*** Opening Records for the task ***

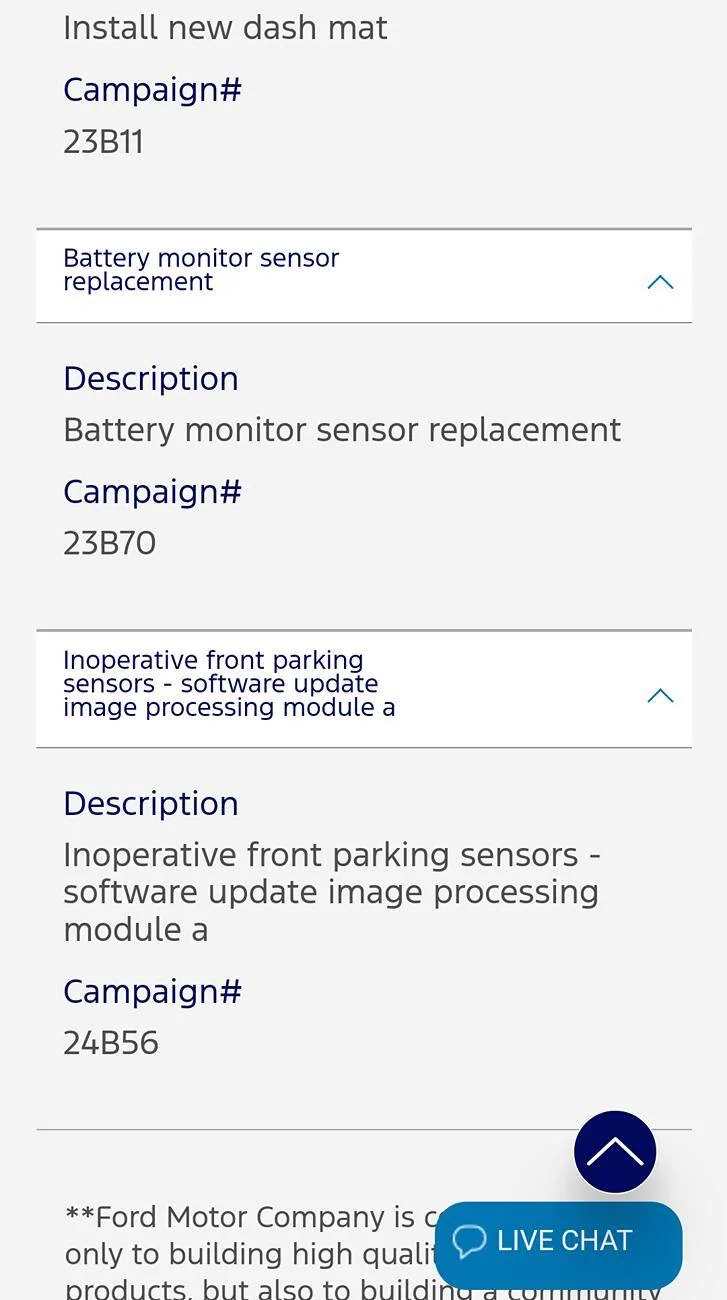Collapse the Battery monitor sensor section chevron

click(x=660, y=282)
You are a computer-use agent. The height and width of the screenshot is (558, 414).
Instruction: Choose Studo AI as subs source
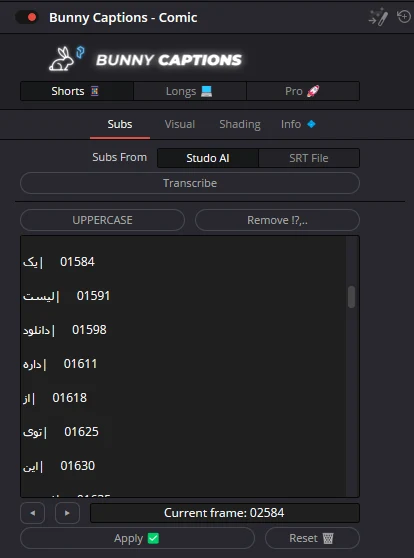pyautogui.click(x=208, y=158)
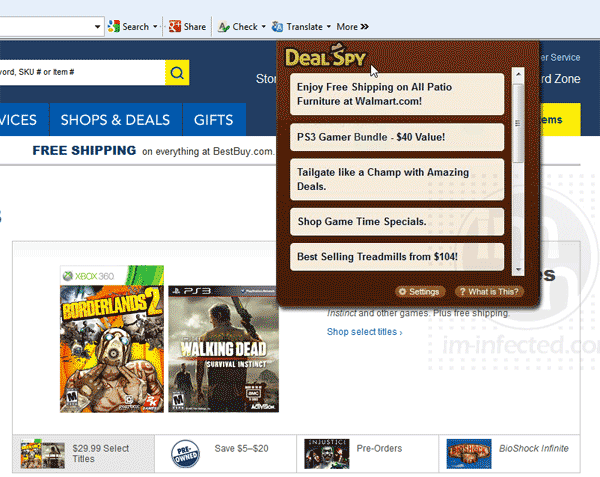Open the SHOPS & DEALS tab
600x477 pixels.
(x=115, y=120)
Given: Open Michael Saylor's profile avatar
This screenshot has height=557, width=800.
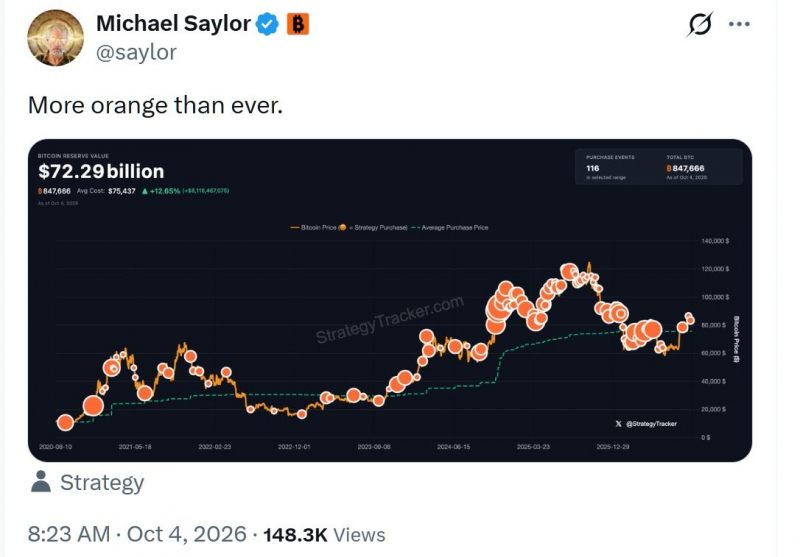Looking at the screenshot, I should click(55, 38).
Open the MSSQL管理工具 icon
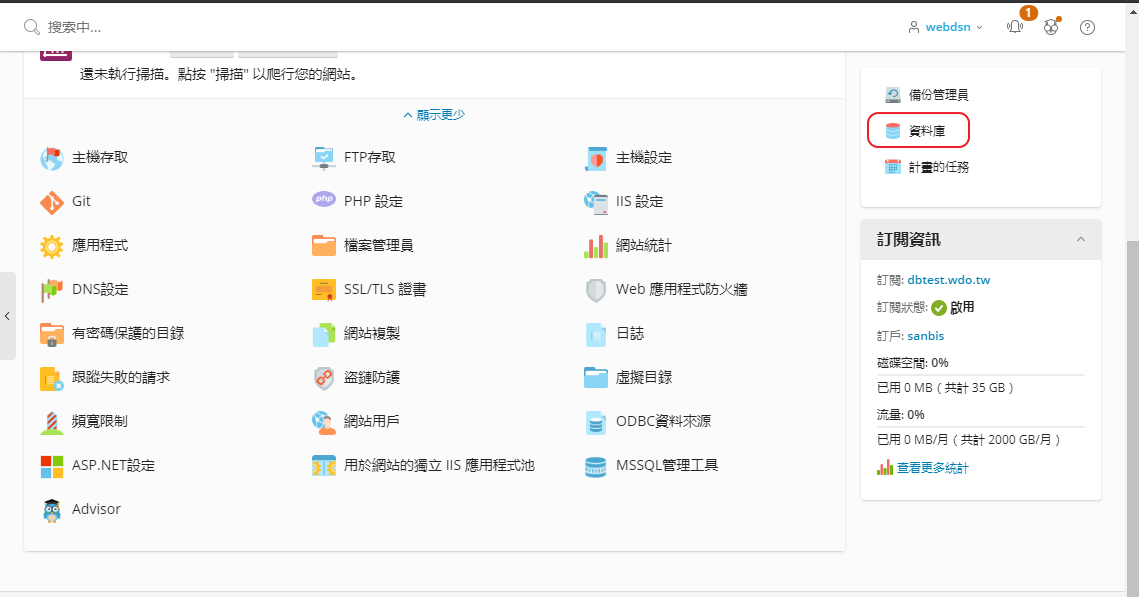 coord(596,465)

*** Closing Records for the task ***

*Work item*. Could you reproduce exactly the lines running from the one with "Given: Open Michael Saylor's profile avatar" through the final line of the listing above, both included, and drop the pictures?

*Completed exercise*.
Given: Open Michael Saylor's profile avatar
This screenshot has height=557, width=800.
Looking at the screenshot, I should click(55, 38).
Open the MSSQL管理工具 icon
 coord(596,465)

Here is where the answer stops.